On the day that Group D gets a new boy, Twitch, Stanley decides to steal the water truck and rescue Zero. He crashes the truck into a hole and continues on foot into the desert. He feels as though the thumbs-up sign is encouraging him. In the afternoon, he discovers Zero hiding in a tunnel under an old boat. He's been eating what he calls sploosh, which is fruit preserves of some sort. He shares his last jar with Stanley and then the two decide to head for God's Thumb. Zero begins experiencing painful episodes of stomach cramps, though he's able to walk all the way to the edge of the lakebed, climb up the cliffs on the other side, and then start up the mountain. At one point, Zero vomits and then collapses. Stanley leaves their shovel and their saved jars behind and begins to carry Zero up the hill. Close to the top, Stanley falls in a muddy gully and finds water and an onion. He gives some to Zero, and they spend the next two days recovering. Zero admits he stole Clyde Livingston's shoes from the homeless shelter, and Stanley sings him Elya's lullaby. As Zero improves, he tells Stanley about his mother. They used to live in a house, though they always had to steal. When Zero stole the shoes from the homeless shelter, he thought he was doing a better thing by stealing old shoes instead of new ones. Stanley and Zero decide to return to camp, try to dig up Kate Barlow's treasure where Stanley found the tube, and then escape.

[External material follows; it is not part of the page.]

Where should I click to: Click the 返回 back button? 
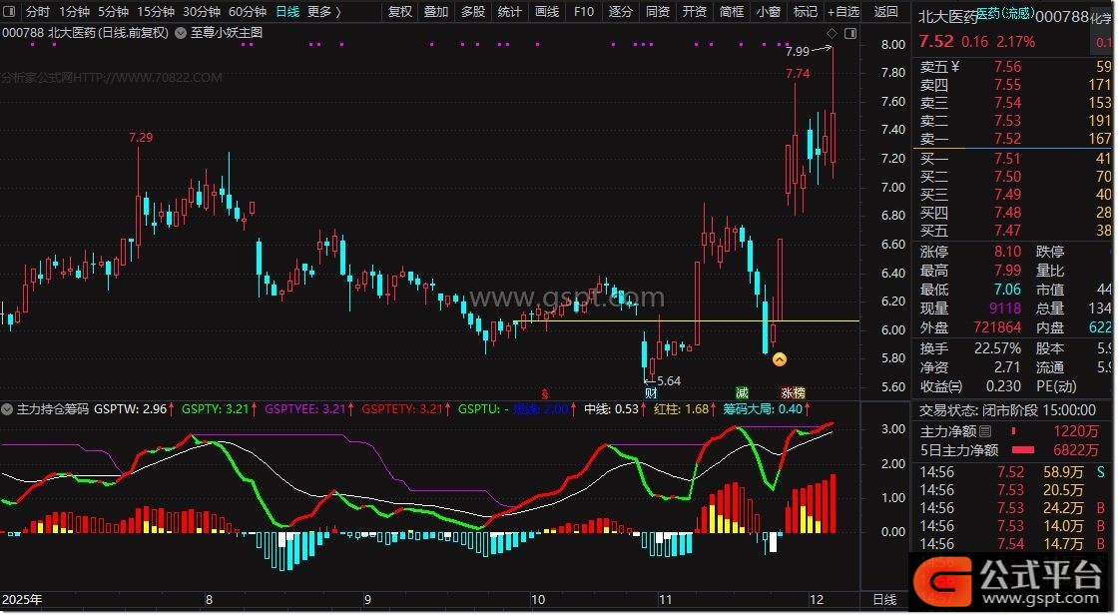[885, 12]
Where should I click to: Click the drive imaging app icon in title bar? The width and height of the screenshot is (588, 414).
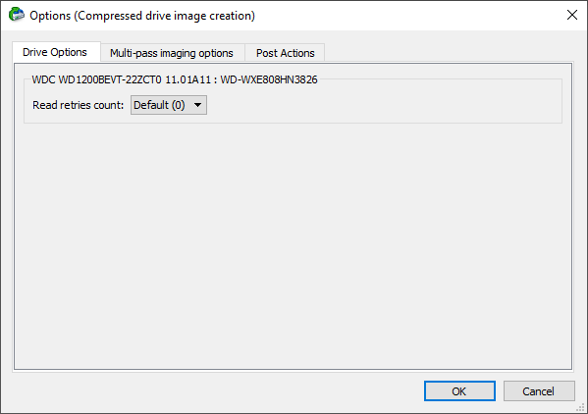pyautogui.click(x=16, y=15)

As Stanley and Zero walk, they try not to drink water and Zero talks more about his mom. That night, they find the hole and begin digging. Stanley is surprised to discover a suitcase and is eventually able to wiggle it out. As he hands it to Zero, the Warden, Mr. Sir, and Mr. Pendanski arrive. The adults, however, back away horrified—the hole is a yellow-spotted lizard nest, and both boys are covered in lizards. Stanley and Zero are still alive hours later as the adults suggest shooting the boys to get the treasure. The Warden also runs through their story: Stanley was delusional, ran into a hole, and was killed by lizards. Stanley is too preoccupied to listen when Mr. Sir tells Stanley's he's innocent and his lawyer came to pick him up yesterday.

Finally, they see a car coming. A young woman introduces herself as Ms. Morengo, Stanley's lawyer, and introduces the Texas Attorney General. The Warden attempts to tell them that Stanley tried to steal her suitcase, but her story doesn't add up. After a few minutes, Stanley is able to crawl out of the hole and helps Zero up. When the Warden tries to take the suitcase from Zero, he points out that it has Stanley's name on it. After getting paperwork in order, Ms. Morengo tries to lead Stanley away, but he refuses to go without Zero. Ms. Morengo and the Attorney General discover that Zero's records are missing, so Ms. Morengo takes Zero with her. In the car, she explains that Stanley's father invented something to cure foot odor and pretends she didn't hear Zero's confession that he stole Clyde Livingston's shoes. It begins to rain at Green Lake.

The narrator says that whether one believes in the curse or not, it's true that Stanley's father experienced his breakthrough on the day that Elya Yelnats's great-great grandson carried Madame Zeroni's great-great-great grandson up the mountain. Camp Green Lake is slated to become a Girl Scout camp, and Stanley and Zero each get about a million dollars from the contents of the suitcase. A year and a half later, Stanley and Hector are at a party to see the new commercial for Stanley's father's invention, which Clyde Livingston promotes. Hector sits with his mother, who sings a version of the lullaby that Madame Zeroni taught Elya.